## [EXCERPT TO READ]
Start of Block
In summary, the distribution and development of industry in Shaanxi Province is closely linked to its geographical features, natural resources, and agricultural characteristics. The above analysis helps to understand the spatial distribution of industrial heritage in Shaanxi and lays the foundation for the construction of the genealogical framework of industrial heritage in Shaanxi.

3.2.2. Changes in Traditional Ancient Industry Heritage

With the increasing penetration and expansion of machine production, Chinese traditional ancient industries underwent profound changes. Some industries declined due to the emergence of new industrial products, some continued to develop due to the inheritance of special handicraft skills, and others underwent modern industrialization. In this study, we compared Shaanxi traditional ancient industries with modern industries [62,63], categorizing them into three tiers and 14 categories, as listed in

Table 3. Shaanxi traditional ancient industry inheritance sites.

Type of Traditional Ancient Industry	Area	Number of Record Times	Number of Existing Sites
Mining	Tongchuan	6	16
	Weinan	5	3
	Yan’an	1	1
	Ankang	1	1
Petroleum	Yan’an	1	1
Textiles	Yulin	2	2
	Ankang	1	2
	Baoji	1	1
	Xianyang	7	1
	Xi’an	2	0
Ceramics	Xianyang	1	1
	Tongchuan	1	2
	Yan’an	1	1
	Hanzhong	1	1
	Shangluo	1	0
	Weinan	1	0
	Xi’an	3	0
Brewing	Baoji	1	3
	Shangluo	1	1
	Yan’an	1	1
	Hanzhong	3	5
	Xi’an	1	0
Salt mining	Yulin	1	1
Tea	Ankang	1	1
	Xianyang	1	0
Pharmaceutical	Hanzhong	1	1
	Xianyang	1	0
Paper industry	Shangluo	1	1
	Ankang	1	1
	Weinan	1	0
	Baoji	1	0
	Hanzhong	1	0
	Xi’an	1	0
Smelting	Weinan	5	1
	Shangluo	1	1
	Yulin	1	0
	Xi’an	2	0
Building materials	Xianyang	2	1
	Baoji	1	0
	Xi’an	1	0
Chemical	Xianyang	1	0
	Weinan	1	0
Leather	Weinan	1	0
	Yulin	1	0
Machinery	Weinan	1	0

.

The table underscores the close relationship between the development of traditional ancient industries and resource availability. Notably, mining in Tongchuan, salt mining in Yulin, and petroleum-related activities in Yan’an were strategically situated near resource-rich areas. In contrast, the textile and printing sectors have gradually yielded to the impact of modern industries. A limited number of traditional ancient industries, including tea-making, brewing, and ceramics, persist. Analyzing the distribution of traditional ancient industry sites (Figure 6) and the index data (

Table 4. Index analysis of traditional ancient industry heritage sites in Shaanxi.
End of Block
## [REQUIRED WORK]
Please edit the text on Shaanxi industrial heritage, starting at "The table underscores" and ending at "sites in Shaanxi.", with "tea-making" changed to "tea production".

## [DATASET CONTENT]
Start of Block
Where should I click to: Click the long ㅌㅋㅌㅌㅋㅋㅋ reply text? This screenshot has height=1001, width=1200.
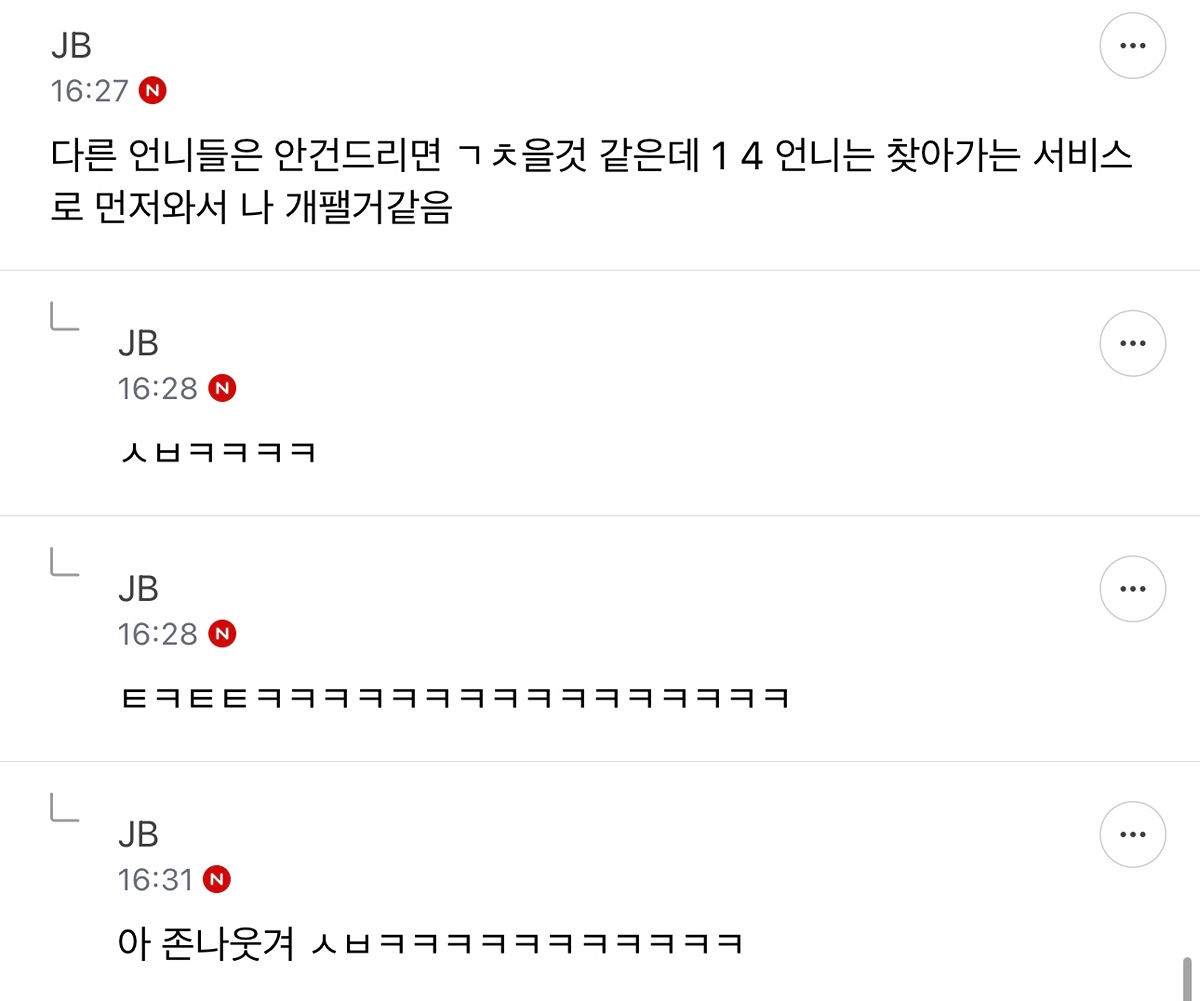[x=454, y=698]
End of Block
## [EXERCISE ANSWER]
The table underscores the close relationship between the development of traditional ancient industries and resource availability. Notably, mining in Tongchuan, salt mining in Yulin, and petroleum-related activities in Yan’an were strategically situated near resource-rich areas. In contrast, the textile and printing sectors have gradually yielded to the impact of modern industries. A limited number of traditional ancient industries, including tea production, brewing, and ceramics, persist. Analyzing the distribution of traditional ancient industry sites (Figure 6) and the index data (

Table 4. Index analysis of traditional ancient industry heritage sites in Shaanxi.